Enhancing the human

In an edited extract from Digital Governance (Routledge 2020), Jeremy Swinfen Green explores the digital skills that the workforce of the future will need.

Many people fear that digital technology is going to cause mass unemployment as computers take over jobs that people used to do, performing them faster, better, more safely and at a lower cost. And there is no doubt that some jobs will be destroyed by automation.

That’s nothing new. Automation has been happening for several hundred years and during that time, in the UK at least, employment rates have increased rather than decreased. Of course, technology will change the nature of employment. In the United States, farming jobs made up 40 per cent of the workforce in 1900; by 2000 that had dropped to 2 per cent. Similarly, 25 per cent of jobs in 1950 were in manufacturing, this dropped to 10 per cent by 2010. In both cases, new jobs, sometimes in new industries, eventually offset the losses.

Technology will cause short-term challenges as old skills become redundant, and some people find it hard to re-skill. But automation, as it gets rid of dull, dirty and dangerous jobs, providing people with jobs that create more value, will benefit society. The challenge for employers is ensuring that workers have the skills they need to flourish in a digital economy.

Digital literacy and skills

Digital technology underpins business, and today’s workers need to be digitally literate. This is not always the case, and there is often a need to educate people in the basics of digital technology, beyond using social media and videogames. Workers need to demonstrate digital literacy through a number of skills, including:

  • Online learning, the ability to use technology to locate trustworthy resources online and to use that access to learn

  • Communication and collaboration, the ability to share complex ideas and work in teams and to collaborate effectively and professionally

  • Computational thinking, the ability to collect and analyse data

  • Problem solving, the ability to use technology to find or generate innovative solutions that are realistic and effective commercially

These are all skills that any organisation will benefit from. But they need to be backed up by appropriate knowledge. And, with technology changing so rapidly, the knowledge that workers have must change rapidly too.

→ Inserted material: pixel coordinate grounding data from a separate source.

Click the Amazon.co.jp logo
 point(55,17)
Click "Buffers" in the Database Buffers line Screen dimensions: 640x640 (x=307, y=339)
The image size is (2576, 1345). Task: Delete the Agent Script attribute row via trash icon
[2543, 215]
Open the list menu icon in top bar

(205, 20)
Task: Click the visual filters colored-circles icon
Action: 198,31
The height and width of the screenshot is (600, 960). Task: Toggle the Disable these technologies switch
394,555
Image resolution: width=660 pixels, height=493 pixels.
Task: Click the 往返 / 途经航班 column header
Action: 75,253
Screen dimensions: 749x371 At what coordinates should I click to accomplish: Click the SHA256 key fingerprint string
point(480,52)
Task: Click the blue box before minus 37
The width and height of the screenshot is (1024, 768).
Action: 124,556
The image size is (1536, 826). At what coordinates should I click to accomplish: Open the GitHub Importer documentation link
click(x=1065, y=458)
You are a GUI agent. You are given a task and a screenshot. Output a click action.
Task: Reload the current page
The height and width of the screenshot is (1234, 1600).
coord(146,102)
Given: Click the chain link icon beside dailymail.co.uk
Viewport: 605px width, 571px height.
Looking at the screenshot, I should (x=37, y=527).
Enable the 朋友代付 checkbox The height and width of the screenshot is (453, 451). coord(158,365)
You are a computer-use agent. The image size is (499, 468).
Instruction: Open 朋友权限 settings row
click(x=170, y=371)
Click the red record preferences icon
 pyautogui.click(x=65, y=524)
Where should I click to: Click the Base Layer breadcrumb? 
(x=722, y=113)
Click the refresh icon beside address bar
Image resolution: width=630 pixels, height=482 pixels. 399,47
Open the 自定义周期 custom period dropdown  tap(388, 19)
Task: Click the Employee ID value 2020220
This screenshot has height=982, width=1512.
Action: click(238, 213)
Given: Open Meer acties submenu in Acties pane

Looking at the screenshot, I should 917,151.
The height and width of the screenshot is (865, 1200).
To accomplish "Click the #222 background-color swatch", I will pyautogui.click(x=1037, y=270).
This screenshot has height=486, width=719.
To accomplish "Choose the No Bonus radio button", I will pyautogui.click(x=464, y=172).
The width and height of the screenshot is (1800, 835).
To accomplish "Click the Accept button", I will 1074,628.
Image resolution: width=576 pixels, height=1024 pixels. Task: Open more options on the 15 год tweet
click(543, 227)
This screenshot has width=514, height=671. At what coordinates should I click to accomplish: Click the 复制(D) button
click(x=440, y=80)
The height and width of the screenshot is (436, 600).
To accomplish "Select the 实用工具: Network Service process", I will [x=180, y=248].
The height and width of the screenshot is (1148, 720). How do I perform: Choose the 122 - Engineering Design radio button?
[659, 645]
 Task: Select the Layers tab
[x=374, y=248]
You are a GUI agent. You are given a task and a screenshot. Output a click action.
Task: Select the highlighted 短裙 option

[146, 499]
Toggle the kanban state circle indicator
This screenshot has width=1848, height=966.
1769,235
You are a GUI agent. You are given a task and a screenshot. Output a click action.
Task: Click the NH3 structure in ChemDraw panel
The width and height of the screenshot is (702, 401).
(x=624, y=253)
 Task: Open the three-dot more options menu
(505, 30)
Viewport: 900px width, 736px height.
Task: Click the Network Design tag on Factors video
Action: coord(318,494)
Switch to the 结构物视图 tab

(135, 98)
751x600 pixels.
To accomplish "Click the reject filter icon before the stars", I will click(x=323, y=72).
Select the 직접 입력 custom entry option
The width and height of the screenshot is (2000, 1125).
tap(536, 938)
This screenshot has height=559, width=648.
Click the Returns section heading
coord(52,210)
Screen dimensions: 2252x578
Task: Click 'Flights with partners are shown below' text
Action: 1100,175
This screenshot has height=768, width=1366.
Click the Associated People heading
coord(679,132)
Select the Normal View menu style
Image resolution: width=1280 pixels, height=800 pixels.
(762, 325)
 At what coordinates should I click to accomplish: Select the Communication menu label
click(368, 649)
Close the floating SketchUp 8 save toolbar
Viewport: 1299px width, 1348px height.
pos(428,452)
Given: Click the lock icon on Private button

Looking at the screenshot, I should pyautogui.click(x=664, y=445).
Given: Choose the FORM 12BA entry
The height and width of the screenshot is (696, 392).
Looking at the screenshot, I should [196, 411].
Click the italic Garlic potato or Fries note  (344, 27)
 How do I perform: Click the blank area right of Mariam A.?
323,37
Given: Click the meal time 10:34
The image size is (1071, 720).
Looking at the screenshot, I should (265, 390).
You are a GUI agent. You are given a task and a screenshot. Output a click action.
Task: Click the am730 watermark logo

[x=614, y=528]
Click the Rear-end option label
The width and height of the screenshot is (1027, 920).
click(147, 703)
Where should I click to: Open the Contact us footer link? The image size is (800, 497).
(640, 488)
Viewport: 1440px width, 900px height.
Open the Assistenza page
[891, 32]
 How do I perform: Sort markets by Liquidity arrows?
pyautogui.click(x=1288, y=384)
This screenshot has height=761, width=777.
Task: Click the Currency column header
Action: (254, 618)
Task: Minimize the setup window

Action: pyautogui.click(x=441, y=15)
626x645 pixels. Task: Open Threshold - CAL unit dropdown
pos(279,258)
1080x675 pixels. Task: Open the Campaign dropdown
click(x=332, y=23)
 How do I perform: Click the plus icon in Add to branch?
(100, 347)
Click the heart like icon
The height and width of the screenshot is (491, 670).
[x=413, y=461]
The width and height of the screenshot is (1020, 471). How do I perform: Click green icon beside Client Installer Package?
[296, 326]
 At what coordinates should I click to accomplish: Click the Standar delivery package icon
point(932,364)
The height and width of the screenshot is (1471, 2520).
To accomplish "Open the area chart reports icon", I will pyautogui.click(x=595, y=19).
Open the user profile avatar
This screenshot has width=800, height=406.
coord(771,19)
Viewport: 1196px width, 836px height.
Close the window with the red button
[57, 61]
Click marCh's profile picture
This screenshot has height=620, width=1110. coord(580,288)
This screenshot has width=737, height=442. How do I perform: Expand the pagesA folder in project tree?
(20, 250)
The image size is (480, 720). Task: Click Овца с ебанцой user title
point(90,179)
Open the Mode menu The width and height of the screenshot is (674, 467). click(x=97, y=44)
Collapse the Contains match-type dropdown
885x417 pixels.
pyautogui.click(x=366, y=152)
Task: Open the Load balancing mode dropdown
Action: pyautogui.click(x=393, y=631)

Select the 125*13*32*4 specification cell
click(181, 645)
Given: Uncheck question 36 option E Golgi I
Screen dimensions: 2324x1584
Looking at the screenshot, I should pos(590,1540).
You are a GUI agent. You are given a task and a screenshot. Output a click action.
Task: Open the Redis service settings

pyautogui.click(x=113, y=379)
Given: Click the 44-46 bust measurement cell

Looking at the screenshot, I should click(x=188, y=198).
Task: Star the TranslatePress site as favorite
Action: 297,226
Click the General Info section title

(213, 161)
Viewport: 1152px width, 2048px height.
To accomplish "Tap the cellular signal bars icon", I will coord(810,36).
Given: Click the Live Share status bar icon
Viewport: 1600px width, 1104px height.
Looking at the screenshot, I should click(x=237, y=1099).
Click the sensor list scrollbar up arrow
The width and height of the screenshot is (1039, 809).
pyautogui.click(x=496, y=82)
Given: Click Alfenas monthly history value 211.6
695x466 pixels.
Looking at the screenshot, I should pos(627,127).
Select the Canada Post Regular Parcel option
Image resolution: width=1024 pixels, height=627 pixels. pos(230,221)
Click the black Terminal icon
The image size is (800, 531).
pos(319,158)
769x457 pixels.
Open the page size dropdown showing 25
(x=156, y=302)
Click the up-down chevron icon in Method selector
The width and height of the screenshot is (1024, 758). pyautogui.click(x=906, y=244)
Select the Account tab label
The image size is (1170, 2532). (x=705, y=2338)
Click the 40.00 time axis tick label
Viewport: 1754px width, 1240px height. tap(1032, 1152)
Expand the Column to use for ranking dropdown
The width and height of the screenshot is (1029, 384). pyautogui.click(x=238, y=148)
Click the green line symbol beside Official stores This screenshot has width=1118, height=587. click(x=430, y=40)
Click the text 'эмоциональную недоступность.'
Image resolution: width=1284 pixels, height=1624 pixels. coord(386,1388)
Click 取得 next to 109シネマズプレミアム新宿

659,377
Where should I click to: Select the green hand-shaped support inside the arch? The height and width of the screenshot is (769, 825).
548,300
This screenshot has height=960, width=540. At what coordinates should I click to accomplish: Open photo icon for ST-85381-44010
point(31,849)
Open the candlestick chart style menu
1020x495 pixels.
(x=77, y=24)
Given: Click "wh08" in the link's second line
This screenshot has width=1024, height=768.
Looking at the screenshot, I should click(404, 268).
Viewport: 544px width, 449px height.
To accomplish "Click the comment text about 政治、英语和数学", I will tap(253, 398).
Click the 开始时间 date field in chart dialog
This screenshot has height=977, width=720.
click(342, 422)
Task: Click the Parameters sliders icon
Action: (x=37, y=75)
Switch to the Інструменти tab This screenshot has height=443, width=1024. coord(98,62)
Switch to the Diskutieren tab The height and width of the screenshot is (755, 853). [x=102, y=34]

The truth is that business skills acquired yesterday will be obsolete tomorrow. That’s frightening. And it requires a sea change in the way that many organisations treat training and skills development. It’s no longer sufficient to employ someone with a particular set of skills and expect these to be relevant several decades (or even several years) later. Life-long learning is required.

And in some cases, where jobs simply disappear, workers will need to develop the mental agility to reinvent themselves. For example, a 20-year old lorry driver today will almost certainly need to accept that their job will have ceased to exist by the time they are 40. They will then need the confidence to carve a career using the skills they acquired while driving a lorry to become, perhaps a drone pilot (hand-eye co-ordination), a counsellor (ability to manage stress and loneliness), or something they simply cannot foresee at the moment. Flexibility, a willingness not to be defined by your job, and a hunger to learn new skills constantly, will be essential.

Knowledge management

Organisations need digitally skilled employees. But they also need to have strong digital capabilities. An essential organisational capability is knowledge management.

Knowledge (not data as some might say) is the lifeblood of organisations. It can be defined as an understanding, gained by personal experience or tuition (someone else’s experience), of the things that are happening in and to an organisation.

Knowledge is important because if you share it you can help people understand what might happen under a particular set of circumstances. It is much more useful than mere information, which only tells you “what, when and who”. Knowledge can also tell you “why and how” and might even tell you what to do next.

Information is seductive. It easy to store and share, easy to manage. But it isn’t much use. Knowledge, because it includes personal experience, is far less easy to manage but it is much more useful. Therefore, organisations need to think about how they can collect and curate knowledge.

To share knowledge usefully, it must first be expressed by the person who has it, and then recorded and stored in a way that enables people to find it. People can turn their knowledge into shareable assets by talking, drawing, writing or demonstrating. Written assets are simple to store, and digital technology makes them searchable by:

  • Identifying words (including names)

  • Identifying sentiments that were expressed

  • Taking account of context such as dates, places, the meaning of paragraphs (rather than single words) and even slang and irony

Another type of knowledge asset is the spoken word. Technology can help here by translating speech into written documents that can be searched. Technology can even provide some extra analysis by providing insight derived from body language or tone of voice of the speaker.

Videos and drawings are harder to convert into useful assets and may require human intervention to tag them with keywords and descriptions to enable them to be found.

Once the knowledge has been made explicit, it can be curated – sorted, prioritised and described so that other people can find it and use it. Again, technology can help here – for instance, with sorting and describing knowledge – although prioritising its importance effectively is likely to require humans for some time yet.

Employers need to ensure their workforce constantly develops new skills. And they need to ensure that their organisations have the capabilities to encourage the use of new skills and the technology to capture knowledge as it changes. These are significant challenges. But unless they are met, today’s organisations will struggle tomorrow.